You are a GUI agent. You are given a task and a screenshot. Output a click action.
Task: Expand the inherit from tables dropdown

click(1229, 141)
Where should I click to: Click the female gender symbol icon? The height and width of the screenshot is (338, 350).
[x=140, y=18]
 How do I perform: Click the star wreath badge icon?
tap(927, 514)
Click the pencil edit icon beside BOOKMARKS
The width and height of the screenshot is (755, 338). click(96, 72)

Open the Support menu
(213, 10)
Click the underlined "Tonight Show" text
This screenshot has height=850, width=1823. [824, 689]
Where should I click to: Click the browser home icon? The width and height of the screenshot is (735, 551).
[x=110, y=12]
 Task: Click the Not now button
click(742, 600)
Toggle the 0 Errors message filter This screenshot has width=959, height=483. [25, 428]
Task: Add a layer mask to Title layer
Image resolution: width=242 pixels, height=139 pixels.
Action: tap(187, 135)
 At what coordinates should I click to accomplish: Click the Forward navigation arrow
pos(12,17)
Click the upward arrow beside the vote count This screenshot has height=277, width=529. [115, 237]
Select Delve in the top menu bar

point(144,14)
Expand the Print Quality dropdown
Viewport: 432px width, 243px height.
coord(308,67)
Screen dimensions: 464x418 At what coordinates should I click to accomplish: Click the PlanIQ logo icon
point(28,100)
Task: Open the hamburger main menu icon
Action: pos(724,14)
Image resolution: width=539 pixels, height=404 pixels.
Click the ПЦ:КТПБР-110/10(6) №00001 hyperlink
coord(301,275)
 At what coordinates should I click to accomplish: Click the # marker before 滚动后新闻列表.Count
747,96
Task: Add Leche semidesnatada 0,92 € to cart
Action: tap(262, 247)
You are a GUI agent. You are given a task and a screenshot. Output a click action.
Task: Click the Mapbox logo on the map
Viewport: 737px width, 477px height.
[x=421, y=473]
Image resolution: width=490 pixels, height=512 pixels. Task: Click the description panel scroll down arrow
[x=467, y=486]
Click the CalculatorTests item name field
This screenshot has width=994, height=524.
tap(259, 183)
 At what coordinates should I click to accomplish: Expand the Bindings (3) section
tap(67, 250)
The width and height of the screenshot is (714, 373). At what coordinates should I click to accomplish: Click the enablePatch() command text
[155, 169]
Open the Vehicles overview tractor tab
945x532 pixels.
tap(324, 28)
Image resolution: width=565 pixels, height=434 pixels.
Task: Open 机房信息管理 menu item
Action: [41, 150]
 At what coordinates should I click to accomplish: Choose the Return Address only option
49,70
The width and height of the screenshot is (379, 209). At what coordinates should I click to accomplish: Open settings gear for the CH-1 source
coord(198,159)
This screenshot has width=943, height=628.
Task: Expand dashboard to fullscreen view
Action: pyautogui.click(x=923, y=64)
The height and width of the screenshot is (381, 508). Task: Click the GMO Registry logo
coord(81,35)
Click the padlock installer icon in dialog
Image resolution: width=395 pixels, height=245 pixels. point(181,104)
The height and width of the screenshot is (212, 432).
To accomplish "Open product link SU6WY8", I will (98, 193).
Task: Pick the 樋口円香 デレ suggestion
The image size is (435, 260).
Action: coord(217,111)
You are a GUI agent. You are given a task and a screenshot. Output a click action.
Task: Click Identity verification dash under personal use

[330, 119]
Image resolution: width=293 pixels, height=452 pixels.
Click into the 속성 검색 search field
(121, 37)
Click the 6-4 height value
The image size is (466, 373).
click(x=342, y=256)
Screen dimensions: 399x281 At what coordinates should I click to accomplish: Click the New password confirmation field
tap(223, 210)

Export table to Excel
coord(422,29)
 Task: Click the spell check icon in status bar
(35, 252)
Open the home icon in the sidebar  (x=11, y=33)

•••••

▶ [TO DO] What you output must be the lines from the opening of the material above up to and including the line with "Task: Add a layer mask to Title layer", reproduced exactly.

▶ [SOLUTION TO THIS PROBLEM]
You are a GUI agent. You are given a task and a screenshot. Output a click action.
Task: Expand the inherit from tables dropdown

click(1229, 141)
Where should I click to: Click the female gender symbol icon? The height and width of the screenshot is (338, 350).
[x=140, y=18]
 How do I perform: Click the star wreath badge icon?
tap(927, 514)
Click the pencil edit icon beside BOOKMARKS
The width and height of the screenshot is (755, 338). click(96, 72)

Open the Support menu
(213, 10)
Click the underlined "Tonight Show" text
This screenshot has height=850, width=1823. [824, 689]
Where should I click to: Click the browser home icon? The width and height of the screenshot is (735, 551).
[x=110, y=12]
 Task: Click the Not now button
click(742, 600)
Toggle the 0 Errors message filter This screenshot has width=959, height=483. [25, 428]
Task: Add a layer mask to Title layer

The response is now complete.